Configure Environment Variables

  1. Choose Configuration.
  2. Choose Environmental variables on the left side bar.

Add the following Environment variables to the function (under Configuration > Environment variables):

Key Value
amazonCloudFrontKeyPairId K2XXXXXXXXXXXX (from Step 3)
awsSecretsManagerSecretName your_secret_name (from Step 4)

Note: The region is automatically provided by the Lambda runtime via the built-in AWS_REGION environment variable. You do not need to set it manually.

Update the Lambda Execution Role

    1. Choose Configuration.
  1. Choose Permissions on the left side bar.
  2. Choose role under Role name which opens *AWS IAM Management Console

The Lambda execution role does not have permission to access AWS Secrets Manager by default. Update the role to include the permission below. The complete policy is included in lambda_role_policy.json. Remember to replace the Resource ARN with your Secret ARN from Step 4.

{
    "Effect": "Allow",
    "Action": "secretsmanager:GetSecretValue",
    "Resource": "arn:aws:secretsmanager:us-west-2:123456789012:secret:your_secret_name"
}

Create a Test Event

Before you can test the function, create a test event. For the canned policy you need a base URL and an expiration time. Create a sample test event as shown below, which is also included in cf_signedurl_canned_event.json. Replace the domain with your CloudFront FQDN and set the expiration to a future date. Note that the two dummy query strings q1 and q2 are for illustration only — you can omit them, but keep the trailing ?.

{
  "baseUrl": "https://d1hxxxxxxxxxx.cloudfront.net/sample.html?q1=123&q2=abc",
  "expiration": "2027-12-31T12:30:30Z"
}

Note: Dates must be in ISO 8601 format (YYYY-MM-DDTHH:MM:SSZ). Timezone abbreviations like EST or PST are not supported by Node.js and will cause an error.

Test Lambda Function

  1. In the Lambda function, choose Test to test the function. If the function is configured correctly, you should get the following response:
{
  "cfSignedUrl": "https://d1hxxxxxxxx.cloudfront.net/sample.html?q1=123&q2=abc&Expires=1830369030&Signature=mwa~5jyg-5G.....YYjXcwQ__&Key-Pair-Id=K2XXXXXXXXXXXX"
}
  1. Copy and paste the cfSignedUrl into your browser. The webpage should render as expected.

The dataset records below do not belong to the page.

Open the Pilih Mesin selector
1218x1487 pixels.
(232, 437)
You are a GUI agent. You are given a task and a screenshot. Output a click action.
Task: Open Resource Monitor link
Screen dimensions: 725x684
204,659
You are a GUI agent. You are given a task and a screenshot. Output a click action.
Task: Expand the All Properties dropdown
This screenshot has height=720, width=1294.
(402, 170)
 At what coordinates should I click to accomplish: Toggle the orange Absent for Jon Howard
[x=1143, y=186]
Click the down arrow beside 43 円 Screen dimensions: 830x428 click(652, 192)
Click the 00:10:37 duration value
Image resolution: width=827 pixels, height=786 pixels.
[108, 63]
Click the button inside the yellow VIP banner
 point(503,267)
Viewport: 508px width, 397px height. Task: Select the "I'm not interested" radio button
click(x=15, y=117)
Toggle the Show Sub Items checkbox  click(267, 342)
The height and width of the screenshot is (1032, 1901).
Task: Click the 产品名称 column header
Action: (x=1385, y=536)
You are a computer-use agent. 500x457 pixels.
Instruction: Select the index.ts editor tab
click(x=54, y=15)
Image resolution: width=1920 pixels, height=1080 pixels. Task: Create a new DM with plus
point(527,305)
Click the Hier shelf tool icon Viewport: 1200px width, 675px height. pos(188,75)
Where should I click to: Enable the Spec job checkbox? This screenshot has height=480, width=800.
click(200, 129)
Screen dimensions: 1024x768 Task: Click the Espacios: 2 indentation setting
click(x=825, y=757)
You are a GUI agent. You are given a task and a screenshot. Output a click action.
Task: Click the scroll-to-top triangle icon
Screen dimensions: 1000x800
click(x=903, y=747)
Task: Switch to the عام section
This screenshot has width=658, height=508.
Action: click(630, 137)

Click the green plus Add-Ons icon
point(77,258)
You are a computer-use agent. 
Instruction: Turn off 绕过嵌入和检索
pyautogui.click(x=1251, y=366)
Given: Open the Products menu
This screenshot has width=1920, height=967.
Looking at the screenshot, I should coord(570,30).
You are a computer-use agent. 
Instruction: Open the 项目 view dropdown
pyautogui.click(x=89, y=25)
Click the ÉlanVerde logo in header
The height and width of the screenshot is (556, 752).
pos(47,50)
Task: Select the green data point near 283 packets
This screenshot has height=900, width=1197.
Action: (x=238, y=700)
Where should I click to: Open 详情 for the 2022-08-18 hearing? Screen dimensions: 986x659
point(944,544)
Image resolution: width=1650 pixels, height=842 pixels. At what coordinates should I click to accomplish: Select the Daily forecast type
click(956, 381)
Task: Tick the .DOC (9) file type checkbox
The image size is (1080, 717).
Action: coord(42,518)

  2. Try changing the expiration date to a time in the past and you should see an access denied message.

In this step you configured a Lambda function to create CloudFront Signed URLs using a canned policy. You signed the canned policy with the CloudFront private key stored in AWS Secrets Manager. Now your application can generate CloudFront Signed URLs by invoking the Lambda function through, for example, AWS API Gateway or AWS AppSync.